Every year billions of dollars are spent in converting waste heat from industrial processes into electricity. On that note, ORNL scientists have now crafted a high-efficiency thermal waste heat energy converter that actively cools electronic devices, photovoltaic cells, computers and large waste heat-producing systems while generating electricity. This converter can seemingly save industry money through increased process efficiencies and reduced fuel costs while diminishing greenhouse gas emissions.
This technology was previously built to cool high-performance computer chips and thereby helping to solve an enormous problem facing manufacturers of petaflop-scale computers. These mega machines are believed to produce massive amounts of heat that must be removed, and the more efficient the process the better. The newly introduced energy converter apparently employs cantilever structures that are about 1 millimeter square in size. Approximately 1,000 of these energy converters can be supposedly attached to a 1-inch square surface such as a computer chip, concentrated photovoltaic cell or other devices that generate heat.

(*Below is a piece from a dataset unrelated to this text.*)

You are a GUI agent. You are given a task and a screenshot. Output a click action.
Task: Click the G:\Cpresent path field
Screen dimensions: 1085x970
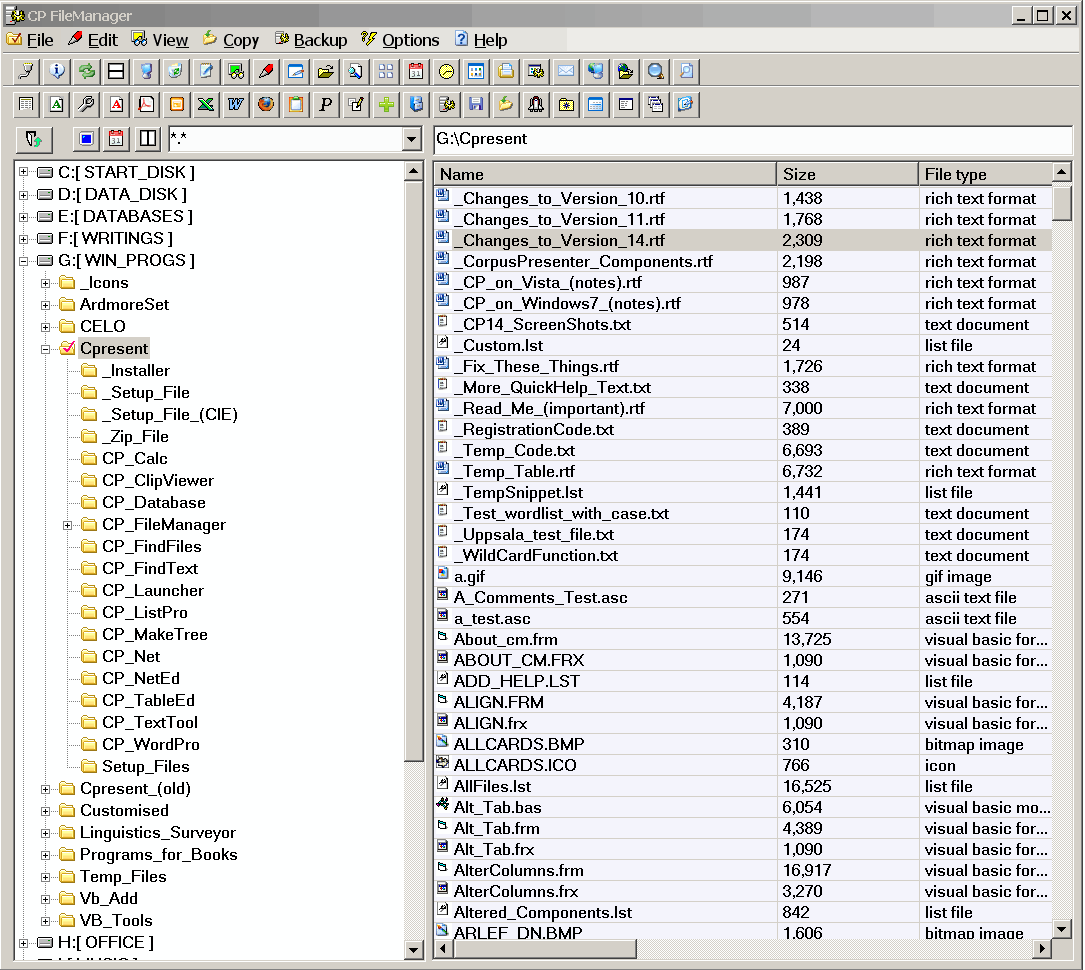point(752,139)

“The tip of the hot cantilever comes into contact with a cold surface, the heat sink, where it rapidly loses its heat, causing the cantilever to move back and make contact with the hot surface,” Scott Hunter, said. “The cantilever then cools and cycles back to the cold heat sink. “The cantilever continues to oscillate between the heat source and heat sink as long as the temperature difference is maintained between the hot and cold surfaces.”
Even though the amount of electricity each device can generate is small, many arrays of these devices appear beneficial in generating sizable amounts of electricity. This in turn may power remote sensor systems or assist in the active cooling of the heat generating device, reducing cooling demands. The fast rate of exchange in the temperature across the pyroelectric material seems to be the key to the energy conversion efficiency and high electrical power generation. The device is purportedly based on an energy harvesting system that features a micro-electro-mechanical, or MEMS, pyroelectric capacitor structure. This structure when heated and cooled presumably leads to current flow in alternate directions.
The research was funded by the Laboratory Directed Research and Development program.